== 所给文段

摘要:接连经历了安条克与耶路撒冷两场血战,拉丁十字军人数锐减,疲惫不堪,雪上加霜的是,在建立耶路撒冷王国后,原本还算团结的法兰克人陷入了派系斗争,对戈弗雷登上王座心怀不满的贵族大有人在。虽然十字军攻占了圣城,选出了耶路撒冷拉丁宗主教,布永的戈弗雷也顺利成为了事实上的耶路撒冷王国首任君主,但他们还远远谈不上高枕无忧。

虽然十字军攻占了圣城,选出了耶路撒冷拉丁宗主教,布永的戈弗雷也顺利成为了事实上的耶路撒冷王国首任君主,但他们还远远谈不上高枕无忧。8月初,有消息传来称埃及大维齐(相当于首相)阿夫达尔亲自率领了一支总数约2万的北非军队在巴勒斯坦南部港口亚实基伦(Ascalon)登陆,他们想必是为夺回耶路撒冷而来。大维齐的部队距离耶路撒冷只有几天路程。接连经历了安条克与耶路撒冷两场血战,拉丁十字军人数锐减,疲惫不堪,雪上加霜的是,在建立耶路撒冷王国后,原本还算团结的法兰克人陷入了派系斗争,对戈弗雷登上王座心怀不满的贵族大有人在。一种十分现实的危险摆在他们眼前——全军覆没,前功尽弃,沦为历史的罪人。

====

→ **练习说明**: 请把所给文段中从“摘要:接连经历了安条克与耶路”一直到“危险摆在他们眼前——全军覆没,前功尽弃,沦为历史的罪人。”的这一段一字不差地重写一遍。 后面的材料与本练习毫无关系。

== 给定材料

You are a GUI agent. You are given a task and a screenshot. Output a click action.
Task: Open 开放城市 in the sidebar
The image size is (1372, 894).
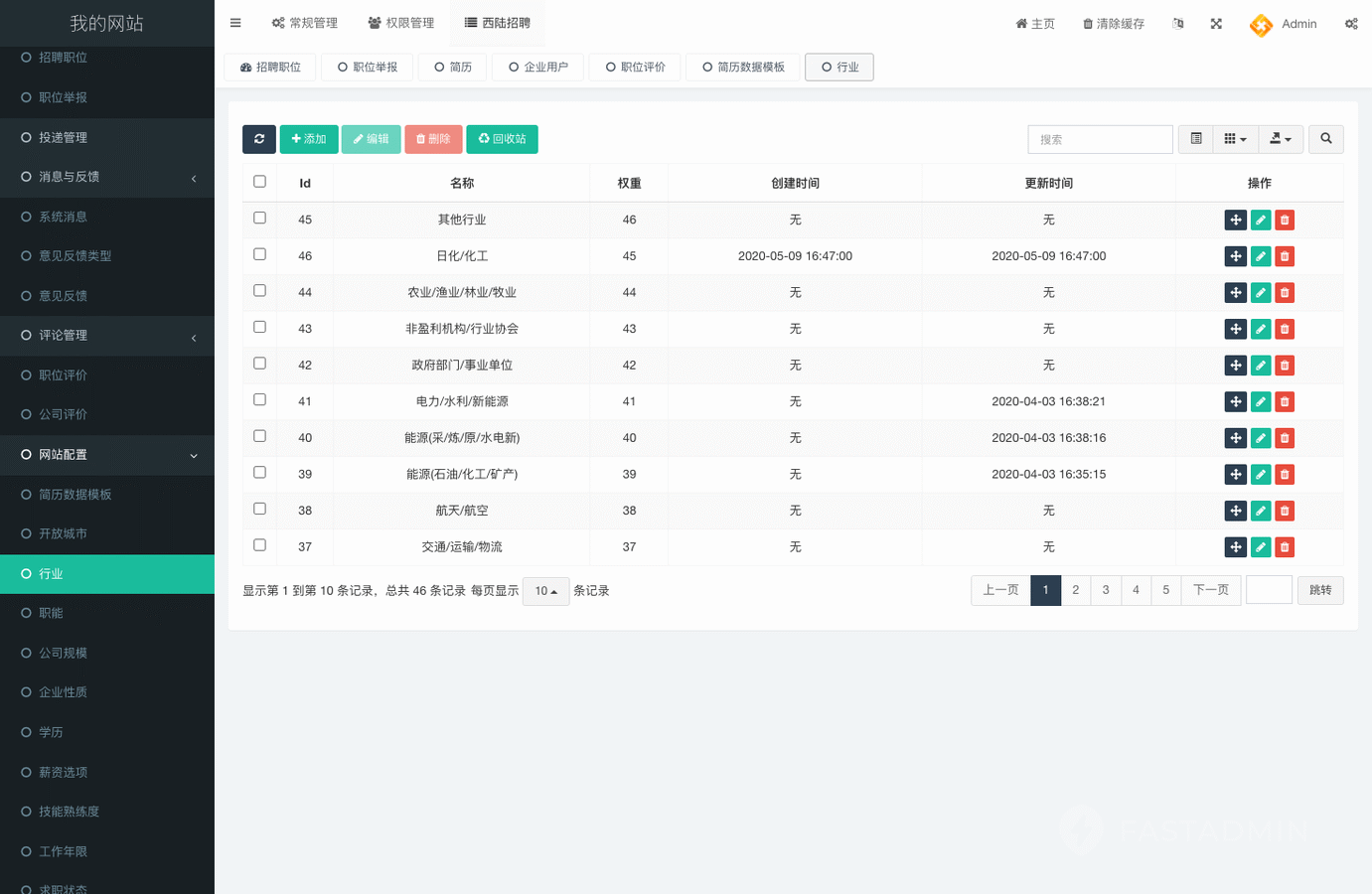(64, 534)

====

→ **书面作答**:
摘要:接连经历了安条克与耶路撒冷两场血战,拉丁十字军人数锐减,疲惫不堪,雪上加霜的是,在建立耶路撒冷王国后,原本还算团结的法兰克人陷入了派系斗争,对戈弗雷登上王座心怀不满的贵族大有人在。虽然十字军攻占了圣城,选出了耶路撒冷拉丁宗主教,布永的戈弗雷也顺利成为了事实上的耶路撒冷王国首任君主,但他们还远远谈不上高枕无忧。

虽然十字军攻占了圣城,选出了耶路撒冷拉丁宗主教,布永的戈弗雷也顺利成为了事实上的耶路撒冷王国首任君主,但他们还远远谈不上高枕无忧。8月初,有消息传来称埃及大维齐(相当于首相)阿夫达尔亲自率领了一支总数约2万的北非军队在巴勒斯坦南部港口亚实基伦(Ascalon)登陆,他们想必是为夺回耶路撒冷而来。大维齐的部队距离耶路撒冷只有几天路程。接连经历了安条克与耶路撒冷两场血战,拉丁十字军人数锐减,疲惫不堪,雪上加霜的是,在建立耶路撒冷王国后,原本还算团结的法兰克人陷入了派系斗争,对戈弗雷登上王座心怀不满的贵族大有人在。一种十分现实的危险摆在他们眼前——全军覆没,前功尽弃,沦为历史的罪人。